## Data to examine
+ + + + +

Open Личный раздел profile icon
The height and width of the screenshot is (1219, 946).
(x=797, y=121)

+ + + + +

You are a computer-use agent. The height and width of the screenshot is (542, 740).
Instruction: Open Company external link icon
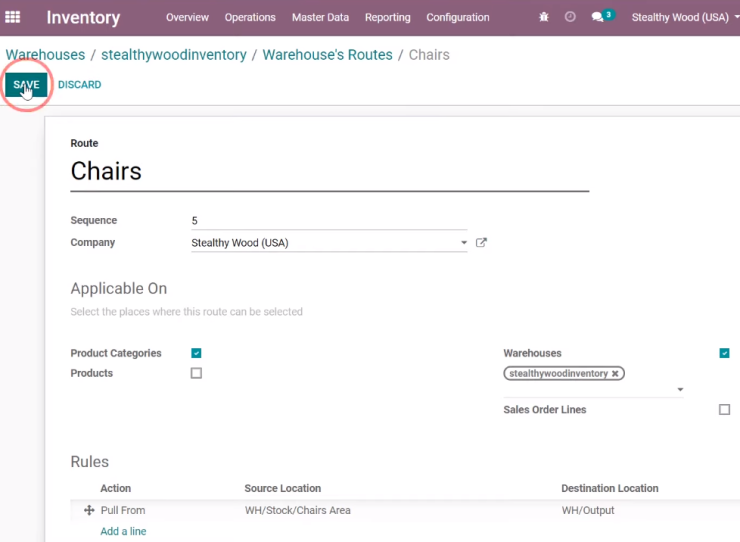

+ + + + +

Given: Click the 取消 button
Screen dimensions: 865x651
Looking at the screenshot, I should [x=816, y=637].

+ + + + +

## What this task involves
In the material above, locate the line containing "You are a computer-use" and the line containing "Instruction: Open Company external link icon". Transcribe exactly those two lines and every line between them, and nothing more.

## Output for this exercise
You are a computer-use agent. The height and width of the screenshot is (542, 740).
Instruction: Open Company external link icon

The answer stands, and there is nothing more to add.